• [EXERCISE DIRECTIONS]
Print every record below exactly as it stands.

Excerpts from a dataset:
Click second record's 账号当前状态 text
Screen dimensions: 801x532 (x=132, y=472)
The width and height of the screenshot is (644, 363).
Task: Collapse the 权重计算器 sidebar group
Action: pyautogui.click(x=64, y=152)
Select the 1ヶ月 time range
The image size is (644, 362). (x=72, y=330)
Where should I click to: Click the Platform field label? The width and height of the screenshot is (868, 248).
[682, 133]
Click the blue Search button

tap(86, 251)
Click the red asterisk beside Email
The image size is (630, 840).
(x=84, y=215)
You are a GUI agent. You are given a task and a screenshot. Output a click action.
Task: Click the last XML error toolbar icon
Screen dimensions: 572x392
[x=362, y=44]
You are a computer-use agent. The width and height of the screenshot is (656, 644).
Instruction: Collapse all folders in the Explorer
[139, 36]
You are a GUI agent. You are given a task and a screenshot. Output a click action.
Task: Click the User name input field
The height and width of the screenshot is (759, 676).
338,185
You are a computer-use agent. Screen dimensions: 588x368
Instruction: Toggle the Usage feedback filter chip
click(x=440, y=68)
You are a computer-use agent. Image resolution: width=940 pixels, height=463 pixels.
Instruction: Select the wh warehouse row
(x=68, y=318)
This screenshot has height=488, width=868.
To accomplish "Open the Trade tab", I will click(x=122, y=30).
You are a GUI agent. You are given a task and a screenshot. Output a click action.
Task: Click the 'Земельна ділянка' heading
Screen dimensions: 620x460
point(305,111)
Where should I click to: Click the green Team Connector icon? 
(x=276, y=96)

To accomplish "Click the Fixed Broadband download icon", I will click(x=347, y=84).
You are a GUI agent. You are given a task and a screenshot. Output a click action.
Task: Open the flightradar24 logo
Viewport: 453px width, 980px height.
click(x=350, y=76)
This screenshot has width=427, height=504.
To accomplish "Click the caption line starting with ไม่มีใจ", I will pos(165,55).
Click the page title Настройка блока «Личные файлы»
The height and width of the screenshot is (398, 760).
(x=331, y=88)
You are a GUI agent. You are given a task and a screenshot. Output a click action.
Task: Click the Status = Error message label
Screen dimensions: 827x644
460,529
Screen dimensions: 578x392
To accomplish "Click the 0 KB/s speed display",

• [YOUR RESPONSE]
Click second record's 账号当前状态 text
Screen dimensions: 801x532 (x=132, y=472)
The width and height of the screenshot is (644, 363).
Task: Collapse the 权重计算器 sidebar group
Action: pyautogui.click(x=64, y=152)
Select the 1ヶ月 time range
The image size is (644, 362). (x=72, y=330)
Where should I click to: Click the Platform field label? The width and height of the screenshot is (868, 248).
[682, 133]
Click the blue Search button

tap(86, 251)
Click the red asterisk beside Email
The image size is (630, 840).
(x=84, y=215)
You are a GUI agent. You are given a task and a screenshot. Output a click action.
Task: Click the last XML error toolbar icon
Screen dimensions: 572x392
[x=362, y=44]
You are a computer-use agent. The width and height of the screenshot is (656, 644).
Instruction: Collapse all folders in the Explorer
[139, 36]
You are a GUI agent. You are given a task and a screenshot. Output a click action.
Task: Click the User name input field
The height and width of the screenshot is (759, 676).
338,185
You are a computer-use agent. Screen dimensions: 588x368
Instruction: Toggle the Usage feedback filter chip
click(x=440, y=68)
You are a computer-use agent. Image resolution: width=940 pixels, height=463 pixels.
Instruction: Select the wh warehouse row
(x=68, y=318)
This screenshot has height=488, width=868.
To accomplish "Open the Trade tab", I will click(x=122, y=30).
You are a GUI agent. You are given a task and a screenshot. Output a click action.
Task: Click the 'Земельна ділянка' heading
Screen dimensions: 620x460
point(305,111)
Where should I click to: Click the green Team Connector icon? 
(x=276, y=96)

To accomplish "Click the Fixed Broadband download icon", I will click(x=347, y=84).
You are a GUI agent. You are given a task and a screenshot. Output a click action.
Task: Open the flightradar24 logo
Viewport: 453px width, 980px height.
click(x=350, y=76)
This screenshot has width=427, height=504.
To accomplish "Click the caption line starting with ไม่มีใจ", I will pos(165,55).
Click the page title Настройка блока «Личные файлы»
The height and width of the screenshot is (398, 760).
(x=331, y=88)
You are a GUI agent. You are given a task and a screenshot. Output a click action.
Task: Click the Status = Error message label
Screen dimensions: 827x644
460,529
Screen dimensions: 578x392
To accomplish "Click the 0 KB/s speed display",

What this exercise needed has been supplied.